start
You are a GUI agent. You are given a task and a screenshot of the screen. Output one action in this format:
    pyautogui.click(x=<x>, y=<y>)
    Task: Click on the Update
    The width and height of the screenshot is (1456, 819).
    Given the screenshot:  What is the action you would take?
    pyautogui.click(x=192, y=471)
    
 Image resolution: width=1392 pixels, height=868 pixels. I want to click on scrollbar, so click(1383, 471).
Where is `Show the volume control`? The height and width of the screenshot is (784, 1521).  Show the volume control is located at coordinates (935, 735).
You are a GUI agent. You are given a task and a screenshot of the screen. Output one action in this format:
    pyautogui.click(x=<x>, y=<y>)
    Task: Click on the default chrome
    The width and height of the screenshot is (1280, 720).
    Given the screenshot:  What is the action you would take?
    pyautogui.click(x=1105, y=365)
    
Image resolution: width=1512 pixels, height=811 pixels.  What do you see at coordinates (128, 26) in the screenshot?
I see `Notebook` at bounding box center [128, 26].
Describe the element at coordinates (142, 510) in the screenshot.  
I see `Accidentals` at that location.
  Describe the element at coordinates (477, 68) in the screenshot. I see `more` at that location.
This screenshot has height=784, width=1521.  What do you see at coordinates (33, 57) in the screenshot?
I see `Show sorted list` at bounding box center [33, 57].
end
▸ **Task requirements**
Rewrite all the items above, changing every "GUI agent" to "screen assistant" and leaving the rest untouched.

▸ **Correct answer**
You are a screen assistant. You are given a task and a screenshot of the screen. Output one action in this format:
    pyautogui.click(x=<x>, y=<y>)
    Task: Click on the Update
    The width and height of the screenshot is (1456, 819).
    Given the screenshot:  What is the action you would take?
    pyautogui.click(x=192, y=471)
    
 Image resolution: width=1392 pixels, height=868 pixels. I want to click on scrollbar, so click(1383, 471).
Where is `Show the volume control`? The height and width of the screenshot is (784, 1521).  Show the volume control is located at coordinates (935, 735).
You are a screen assistant. You are given a task and a screenshot of the screen. Output one action in this format:
    pyautogui.click(x=<x>, y=<y>)
    Task: Click on the default chrome
    The width and height of the screenshot is (1280, 720).
    Given the screenshot:  What is the action you would take?
    pyautogui.click(x=1105, y=365)
    
Image resolution: width=1512 pixels, height=811 pixels.  What do you see at coordinates (128, 26) in the screenshot?
I see `Notebook` at bounding box center [128, 26].
Describe the element at coordinates (142, 510) in the screenshot.  
I see `Accidentals` at that location.
  Describe the element at coordinates (477, 68) in the screenshot. I see `more` at that location.
This screenshot has height=784, width=1521.  What do you see at coordinates (33, 57) in the screenshot?
I see `Show sorted list` at bounding box center [33, 57].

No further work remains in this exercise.